↓

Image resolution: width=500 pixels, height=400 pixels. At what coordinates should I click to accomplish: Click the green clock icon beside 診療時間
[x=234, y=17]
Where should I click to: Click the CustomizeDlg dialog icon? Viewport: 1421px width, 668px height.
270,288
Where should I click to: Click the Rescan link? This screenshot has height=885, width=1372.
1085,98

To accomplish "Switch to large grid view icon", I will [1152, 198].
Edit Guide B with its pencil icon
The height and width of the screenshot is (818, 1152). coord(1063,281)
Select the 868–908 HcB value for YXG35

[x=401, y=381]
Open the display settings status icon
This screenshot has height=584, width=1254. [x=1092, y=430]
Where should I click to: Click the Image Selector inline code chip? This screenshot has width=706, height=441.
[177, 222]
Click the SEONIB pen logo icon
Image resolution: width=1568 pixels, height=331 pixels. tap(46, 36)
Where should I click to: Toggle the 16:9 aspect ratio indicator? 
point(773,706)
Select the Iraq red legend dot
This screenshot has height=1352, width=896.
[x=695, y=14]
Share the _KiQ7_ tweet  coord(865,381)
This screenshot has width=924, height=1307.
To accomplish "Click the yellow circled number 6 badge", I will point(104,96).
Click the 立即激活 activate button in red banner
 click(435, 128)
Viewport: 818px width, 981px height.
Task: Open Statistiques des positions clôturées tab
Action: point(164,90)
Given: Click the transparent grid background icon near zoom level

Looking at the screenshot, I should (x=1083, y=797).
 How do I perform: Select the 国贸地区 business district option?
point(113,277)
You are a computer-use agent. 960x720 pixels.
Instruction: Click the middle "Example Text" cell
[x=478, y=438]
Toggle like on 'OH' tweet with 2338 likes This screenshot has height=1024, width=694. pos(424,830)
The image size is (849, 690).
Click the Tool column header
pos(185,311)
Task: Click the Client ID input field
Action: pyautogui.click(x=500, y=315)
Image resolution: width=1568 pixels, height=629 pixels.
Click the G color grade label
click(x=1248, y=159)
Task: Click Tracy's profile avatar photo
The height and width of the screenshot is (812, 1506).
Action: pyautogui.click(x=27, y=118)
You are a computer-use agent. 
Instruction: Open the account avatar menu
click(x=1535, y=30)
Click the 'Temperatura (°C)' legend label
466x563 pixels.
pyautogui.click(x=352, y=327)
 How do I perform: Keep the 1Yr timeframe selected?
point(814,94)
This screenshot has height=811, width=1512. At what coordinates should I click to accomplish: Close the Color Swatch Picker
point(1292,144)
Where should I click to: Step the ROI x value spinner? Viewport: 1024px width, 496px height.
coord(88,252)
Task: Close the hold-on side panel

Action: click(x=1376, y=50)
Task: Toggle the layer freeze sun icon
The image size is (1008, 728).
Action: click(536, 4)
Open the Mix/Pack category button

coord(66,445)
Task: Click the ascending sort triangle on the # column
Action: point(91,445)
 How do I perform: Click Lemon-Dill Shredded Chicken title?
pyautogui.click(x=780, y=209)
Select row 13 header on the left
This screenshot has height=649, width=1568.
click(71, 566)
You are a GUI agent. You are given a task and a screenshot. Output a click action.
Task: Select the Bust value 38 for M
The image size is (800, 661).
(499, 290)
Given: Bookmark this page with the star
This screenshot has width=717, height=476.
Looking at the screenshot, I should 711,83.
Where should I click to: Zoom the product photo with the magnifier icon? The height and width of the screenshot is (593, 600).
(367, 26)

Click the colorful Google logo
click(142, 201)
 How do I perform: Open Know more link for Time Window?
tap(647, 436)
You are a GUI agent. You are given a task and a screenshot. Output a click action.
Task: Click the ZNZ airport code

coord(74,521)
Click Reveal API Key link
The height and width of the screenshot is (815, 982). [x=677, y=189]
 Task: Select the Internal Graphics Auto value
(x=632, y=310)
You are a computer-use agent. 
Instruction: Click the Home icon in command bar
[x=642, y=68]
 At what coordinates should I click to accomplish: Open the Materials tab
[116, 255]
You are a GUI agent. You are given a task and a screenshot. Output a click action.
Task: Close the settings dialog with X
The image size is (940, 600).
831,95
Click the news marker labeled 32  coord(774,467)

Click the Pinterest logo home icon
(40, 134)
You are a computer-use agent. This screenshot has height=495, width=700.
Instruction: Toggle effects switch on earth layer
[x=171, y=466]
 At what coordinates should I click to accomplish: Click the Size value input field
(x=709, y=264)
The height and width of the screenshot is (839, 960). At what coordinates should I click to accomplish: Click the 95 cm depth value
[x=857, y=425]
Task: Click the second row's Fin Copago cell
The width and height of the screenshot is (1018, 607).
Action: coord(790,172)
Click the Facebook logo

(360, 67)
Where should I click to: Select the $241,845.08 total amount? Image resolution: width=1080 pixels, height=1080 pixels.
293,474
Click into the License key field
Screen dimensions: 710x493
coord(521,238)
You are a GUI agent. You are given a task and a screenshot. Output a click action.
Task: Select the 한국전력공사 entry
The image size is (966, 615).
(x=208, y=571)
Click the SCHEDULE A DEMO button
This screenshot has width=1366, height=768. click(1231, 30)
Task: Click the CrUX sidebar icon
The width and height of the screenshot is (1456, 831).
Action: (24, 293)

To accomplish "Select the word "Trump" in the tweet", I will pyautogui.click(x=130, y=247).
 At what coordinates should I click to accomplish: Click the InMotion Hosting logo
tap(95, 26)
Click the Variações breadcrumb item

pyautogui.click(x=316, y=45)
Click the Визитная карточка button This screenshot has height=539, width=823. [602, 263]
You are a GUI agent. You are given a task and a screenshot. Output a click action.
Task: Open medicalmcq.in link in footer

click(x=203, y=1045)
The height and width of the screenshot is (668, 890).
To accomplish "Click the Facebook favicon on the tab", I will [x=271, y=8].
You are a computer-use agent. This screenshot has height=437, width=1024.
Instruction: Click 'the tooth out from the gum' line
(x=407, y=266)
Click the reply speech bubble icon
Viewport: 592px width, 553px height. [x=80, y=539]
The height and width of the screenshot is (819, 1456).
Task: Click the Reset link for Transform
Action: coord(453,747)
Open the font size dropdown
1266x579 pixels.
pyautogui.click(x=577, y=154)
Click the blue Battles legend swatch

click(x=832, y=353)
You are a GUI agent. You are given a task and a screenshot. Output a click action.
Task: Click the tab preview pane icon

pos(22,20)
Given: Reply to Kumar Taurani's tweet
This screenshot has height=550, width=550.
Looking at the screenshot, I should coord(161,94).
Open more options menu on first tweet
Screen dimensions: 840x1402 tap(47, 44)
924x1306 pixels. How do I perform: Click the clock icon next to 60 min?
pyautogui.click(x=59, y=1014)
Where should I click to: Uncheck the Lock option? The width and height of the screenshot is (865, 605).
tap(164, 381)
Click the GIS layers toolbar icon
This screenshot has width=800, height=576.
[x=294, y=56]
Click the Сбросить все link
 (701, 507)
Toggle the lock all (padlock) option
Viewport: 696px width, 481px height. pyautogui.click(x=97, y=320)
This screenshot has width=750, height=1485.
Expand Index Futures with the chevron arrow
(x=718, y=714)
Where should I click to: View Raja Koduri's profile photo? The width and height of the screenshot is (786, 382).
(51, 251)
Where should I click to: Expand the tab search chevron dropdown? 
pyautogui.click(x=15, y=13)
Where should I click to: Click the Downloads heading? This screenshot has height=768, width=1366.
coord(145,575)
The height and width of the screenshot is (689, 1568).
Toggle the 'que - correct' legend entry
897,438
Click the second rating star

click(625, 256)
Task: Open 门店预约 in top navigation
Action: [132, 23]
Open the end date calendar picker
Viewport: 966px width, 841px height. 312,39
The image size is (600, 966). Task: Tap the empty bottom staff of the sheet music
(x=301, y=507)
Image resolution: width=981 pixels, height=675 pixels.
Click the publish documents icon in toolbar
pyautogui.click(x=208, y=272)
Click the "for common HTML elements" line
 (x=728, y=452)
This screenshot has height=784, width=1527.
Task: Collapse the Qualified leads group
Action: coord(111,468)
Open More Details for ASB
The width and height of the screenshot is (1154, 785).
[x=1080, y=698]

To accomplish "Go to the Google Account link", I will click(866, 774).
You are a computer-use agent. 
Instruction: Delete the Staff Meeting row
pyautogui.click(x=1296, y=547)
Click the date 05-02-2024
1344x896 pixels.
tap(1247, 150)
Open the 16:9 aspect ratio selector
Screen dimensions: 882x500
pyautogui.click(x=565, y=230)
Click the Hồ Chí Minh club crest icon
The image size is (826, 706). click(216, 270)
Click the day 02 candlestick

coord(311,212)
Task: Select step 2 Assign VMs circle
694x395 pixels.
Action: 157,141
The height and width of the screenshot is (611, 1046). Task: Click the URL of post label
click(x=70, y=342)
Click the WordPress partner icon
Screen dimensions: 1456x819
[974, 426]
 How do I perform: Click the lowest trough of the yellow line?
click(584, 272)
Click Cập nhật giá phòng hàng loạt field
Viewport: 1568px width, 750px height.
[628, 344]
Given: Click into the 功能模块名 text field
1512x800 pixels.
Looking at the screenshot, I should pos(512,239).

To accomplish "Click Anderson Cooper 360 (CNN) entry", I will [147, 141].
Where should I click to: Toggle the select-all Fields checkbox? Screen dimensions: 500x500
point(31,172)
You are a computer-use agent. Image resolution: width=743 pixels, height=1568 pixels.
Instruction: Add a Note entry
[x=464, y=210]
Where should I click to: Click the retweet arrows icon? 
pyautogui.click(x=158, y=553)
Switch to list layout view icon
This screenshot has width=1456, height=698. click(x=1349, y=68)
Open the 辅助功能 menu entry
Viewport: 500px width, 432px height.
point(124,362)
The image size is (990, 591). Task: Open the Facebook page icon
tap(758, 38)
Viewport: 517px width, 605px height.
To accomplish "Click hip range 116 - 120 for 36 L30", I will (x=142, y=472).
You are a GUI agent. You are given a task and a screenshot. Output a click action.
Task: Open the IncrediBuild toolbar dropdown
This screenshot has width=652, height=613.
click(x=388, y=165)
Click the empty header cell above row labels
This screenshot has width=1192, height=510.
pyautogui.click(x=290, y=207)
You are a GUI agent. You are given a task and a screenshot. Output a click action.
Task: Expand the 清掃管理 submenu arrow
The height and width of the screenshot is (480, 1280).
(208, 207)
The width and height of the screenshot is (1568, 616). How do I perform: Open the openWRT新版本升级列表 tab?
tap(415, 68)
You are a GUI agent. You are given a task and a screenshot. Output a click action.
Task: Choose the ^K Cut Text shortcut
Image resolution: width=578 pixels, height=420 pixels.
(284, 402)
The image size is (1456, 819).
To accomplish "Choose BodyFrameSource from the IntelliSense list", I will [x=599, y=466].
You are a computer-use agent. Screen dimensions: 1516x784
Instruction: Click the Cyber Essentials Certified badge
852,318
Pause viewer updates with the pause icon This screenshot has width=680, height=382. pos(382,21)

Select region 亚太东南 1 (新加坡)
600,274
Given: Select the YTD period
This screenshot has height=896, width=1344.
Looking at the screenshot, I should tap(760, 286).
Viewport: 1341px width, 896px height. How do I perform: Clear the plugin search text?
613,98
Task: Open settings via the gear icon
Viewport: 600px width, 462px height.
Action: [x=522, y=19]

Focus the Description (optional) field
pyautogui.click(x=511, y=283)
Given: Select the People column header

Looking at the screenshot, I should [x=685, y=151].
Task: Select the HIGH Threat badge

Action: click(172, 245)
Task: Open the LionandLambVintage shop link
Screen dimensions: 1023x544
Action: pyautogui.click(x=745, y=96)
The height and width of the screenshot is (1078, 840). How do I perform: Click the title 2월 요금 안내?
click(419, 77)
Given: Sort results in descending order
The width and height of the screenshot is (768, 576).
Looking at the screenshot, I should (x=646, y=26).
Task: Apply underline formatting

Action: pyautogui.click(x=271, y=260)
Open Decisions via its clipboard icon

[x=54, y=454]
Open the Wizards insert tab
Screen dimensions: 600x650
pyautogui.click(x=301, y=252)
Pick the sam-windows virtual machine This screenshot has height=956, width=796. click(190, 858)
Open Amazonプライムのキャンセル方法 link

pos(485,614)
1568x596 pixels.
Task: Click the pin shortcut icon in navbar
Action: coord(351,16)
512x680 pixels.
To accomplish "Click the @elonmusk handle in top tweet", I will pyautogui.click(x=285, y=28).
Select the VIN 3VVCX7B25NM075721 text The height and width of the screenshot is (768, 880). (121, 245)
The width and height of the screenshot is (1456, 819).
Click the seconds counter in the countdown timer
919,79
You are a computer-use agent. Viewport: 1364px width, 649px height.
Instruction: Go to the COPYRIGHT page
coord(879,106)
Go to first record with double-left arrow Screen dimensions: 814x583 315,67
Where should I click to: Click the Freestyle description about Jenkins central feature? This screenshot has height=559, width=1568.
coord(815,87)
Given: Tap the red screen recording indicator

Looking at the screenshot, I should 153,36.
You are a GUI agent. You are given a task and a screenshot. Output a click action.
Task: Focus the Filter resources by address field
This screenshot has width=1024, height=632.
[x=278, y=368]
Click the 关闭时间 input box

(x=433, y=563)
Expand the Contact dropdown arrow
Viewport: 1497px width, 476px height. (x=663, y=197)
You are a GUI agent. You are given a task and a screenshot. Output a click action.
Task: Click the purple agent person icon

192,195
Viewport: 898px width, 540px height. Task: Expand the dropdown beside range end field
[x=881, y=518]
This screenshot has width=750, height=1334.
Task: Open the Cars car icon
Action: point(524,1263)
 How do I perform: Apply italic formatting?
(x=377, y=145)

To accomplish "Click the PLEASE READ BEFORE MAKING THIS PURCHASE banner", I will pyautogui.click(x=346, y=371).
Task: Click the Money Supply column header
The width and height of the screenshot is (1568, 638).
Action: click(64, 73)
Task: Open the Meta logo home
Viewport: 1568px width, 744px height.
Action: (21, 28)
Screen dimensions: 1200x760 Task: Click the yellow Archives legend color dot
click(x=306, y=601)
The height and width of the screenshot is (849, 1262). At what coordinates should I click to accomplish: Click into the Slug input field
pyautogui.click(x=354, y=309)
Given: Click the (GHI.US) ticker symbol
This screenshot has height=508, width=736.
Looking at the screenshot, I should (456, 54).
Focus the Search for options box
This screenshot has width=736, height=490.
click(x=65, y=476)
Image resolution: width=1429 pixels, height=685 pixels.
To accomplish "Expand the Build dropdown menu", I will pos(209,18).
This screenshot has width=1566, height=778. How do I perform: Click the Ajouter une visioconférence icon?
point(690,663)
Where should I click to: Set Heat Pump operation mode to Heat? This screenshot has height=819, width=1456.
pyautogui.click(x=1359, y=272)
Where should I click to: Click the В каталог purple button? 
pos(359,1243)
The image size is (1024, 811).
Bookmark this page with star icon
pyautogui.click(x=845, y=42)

↑

**YOUR OBJECTIVE:**
Copy out the lines of the items verbatim, beginning at the line containing "Where should I click to: View" and ending after the line containing "coord(145,575)".

**RIGHT ANSWER:**
Where should I click to: View Raja Koduri's profile photo? The width and height of the screenshot is (786, 382).
(51, 251)
Where should I click to: Expand the tab search chevron dropdown? 
pyautogui.click(x=15, y=13)
Where should I click to: Click the Downloads heading? This screenshot has height=768, width=1366.
coord(145,575)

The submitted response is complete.